The possibility made Ravenser uneasy. He wanted a simple solution, involving as few people as possible. “We have no proof of it, Nicholas.”

Louth sighed, dabbed at his upper lip. “Has the abbess learned anything from Dame Joanna?”

A safer topic. “She says the nun speaks dizzying nonsense.” Ravenser stood up. “I see no choice but to open the grave they dug with such haste to see whether it reveals aught.”

Louth crossed himself. “You do not mean to bury Maddy there?”

Ravenser looked at the canon askance. “Do you think me a monster?”

Louth rubbed his eyes. “Forgive me. I shall attend you at the grave, if you do not mind.”

“I welcome your company, I assure you. It is not a thing I do lightly. I would also like you to send out your men to stir up gossip, see whether they learn anything new about Will Longford. Or Maddy. Let me know tomorrow morning what you’ve heard.”

What Louth learned from his men about Longford’s reputation surprised neither him nor Ravenser. Longford was universally disliked and distrusted. His appetite for women had led most folk, upon hearing of the death of the nun in his house, to surmise that Longford had abducted, raped, then rejected the poor young woman, and that she had died of shame or fear for her immortal soul. Some even suggested that he had poisoned her.
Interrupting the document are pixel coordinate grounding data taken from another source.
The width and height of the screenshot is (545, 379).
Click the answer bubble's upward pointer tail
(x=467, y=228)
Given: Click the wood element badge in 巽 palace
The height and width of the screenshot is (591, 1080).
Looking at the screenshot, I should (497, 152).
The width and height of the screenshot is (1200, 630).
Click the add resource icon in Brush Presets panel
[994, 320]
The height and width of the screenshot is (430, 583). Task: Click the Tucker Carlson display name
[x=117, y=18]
Now, with the news of Dame Joanna’s return, the consensus was that she had run away with Longford (no matter the delay in his departure) and he had rejected her. Some cynical souls even hoped that the nun had killed him.
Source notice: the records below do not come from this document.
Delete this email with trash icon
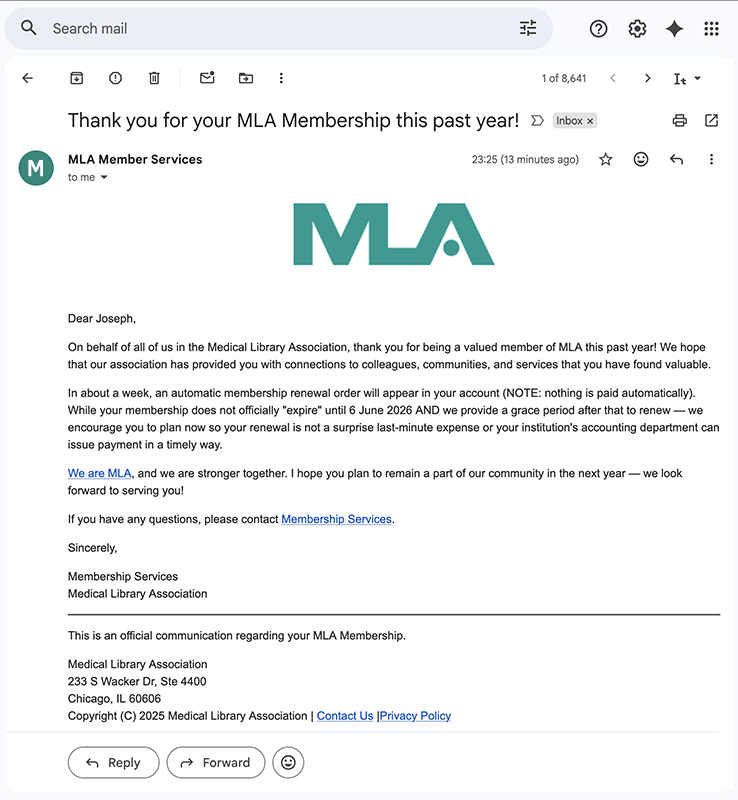The height and width of the screenshot is (800, 738). coord(154,78)
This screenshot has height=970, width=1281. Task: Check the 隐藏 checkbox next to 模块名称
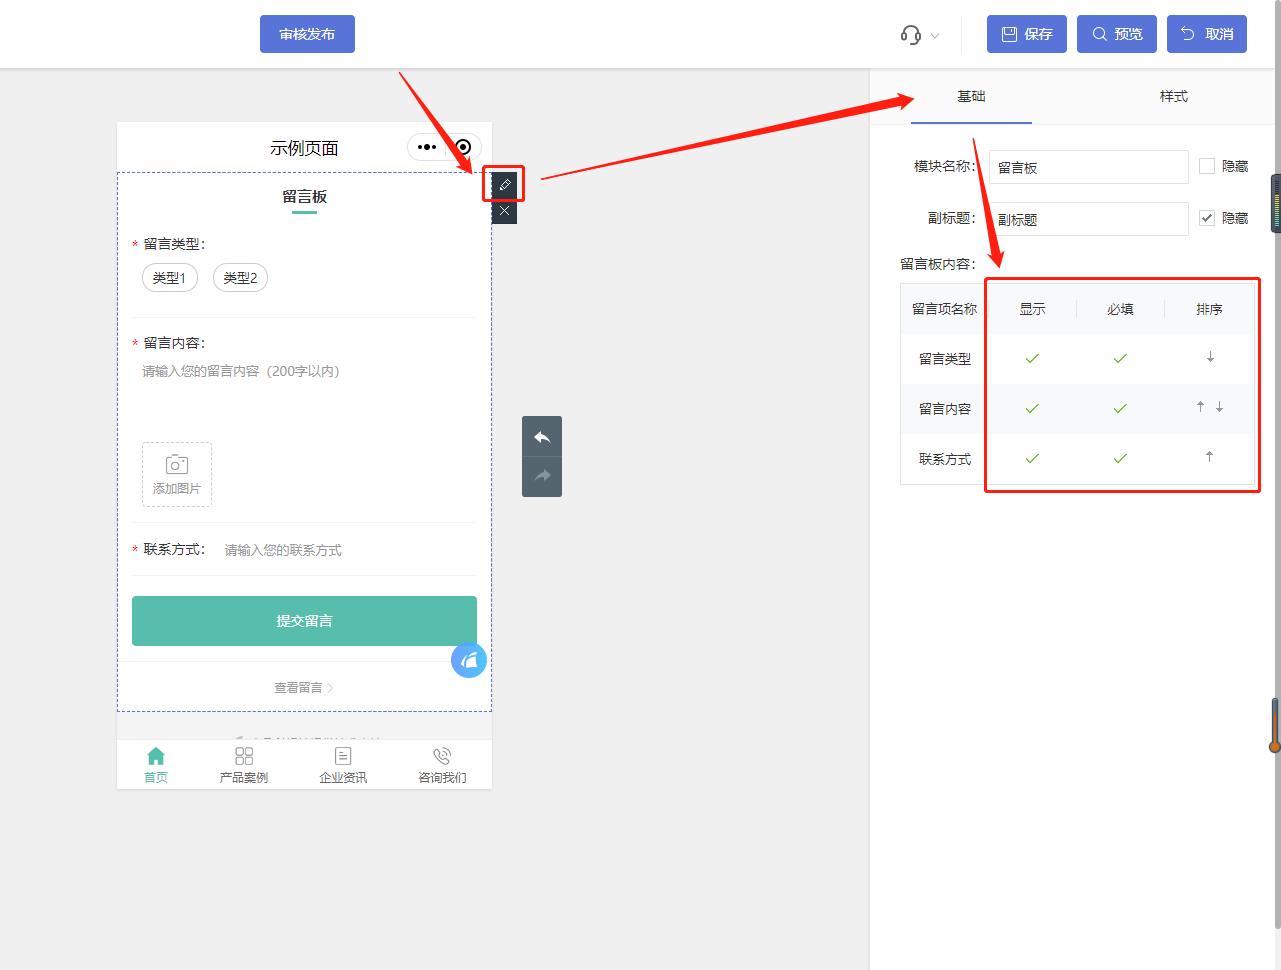pos(1206,166)
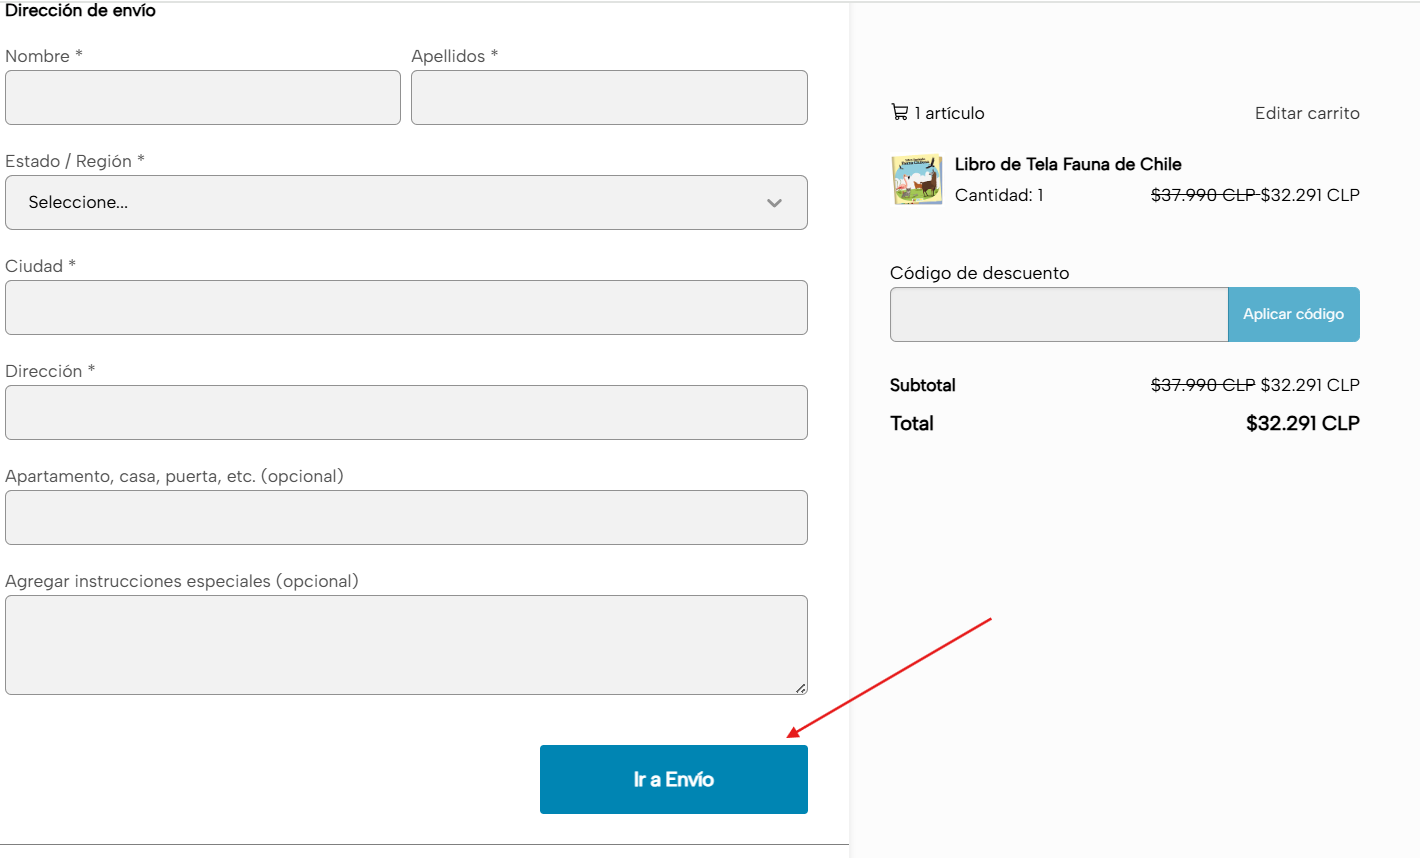1420x858 pixels.
Task: Click the textarea resize handle
Action: pos(800,688)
Not a romantic figure,” Louth said.

Ravenser leaned back, his slender hands behind his head, and stared at the ceiling. “Eight months after Dame Joanna’s ‘burial’ Longford disappeared. What if she was with child and he went to meet her after the birth? Then something happened to separate the happy family?”

“Then where is the baby?”

Ravenser sat up, “Dead? Might that be why the grave has been disturbed?”

“Or perhaps she lied about being with child. He discovered it. Rejected her.”

Ravenser smiled. “We spin a good yarn.”

Louth did not smile. “As I see it, Dame Joanna ran away to be with a lover, who may or may not be Longford, and something went wrong. Perhaps so wrong that he followed her back here to kill her.”

“But why would he have raped Maddy?”

Louth closed his eyes, shook his head. “My men heard nothing ill of her. A hard worker, bit of a dreamer.” He dabbed at his eyes. “The poor, sweet child.”

Old Dan took off his dusty cap and scratched his bald head. “A man buries so many as I have, can’t recall ’em all. But I remember Master Longford buryin’ someone, aye.”

“Do you remember anything else about it?”

The old man wriggled in his ragged clothes as if the question made him itch. “Not as such, Sir.”

“Is that a yea or a nay?”

“I remember the ale, Sir. A wondrous brew, thick and strong. The kind you chew before you swallow.” He grinned at the memory.

“Someone brought it while you filled in the grave?”

Old Dan crushed the hat in his hands, stared down at his dirty boots. “I shouldn’t’ve touched it before ’twas done, but dear Lord, it was one of the sunniest days of that wet summer and steam come up at me with every spadeful of earth. It near boiled me. A thirsty man will drink.”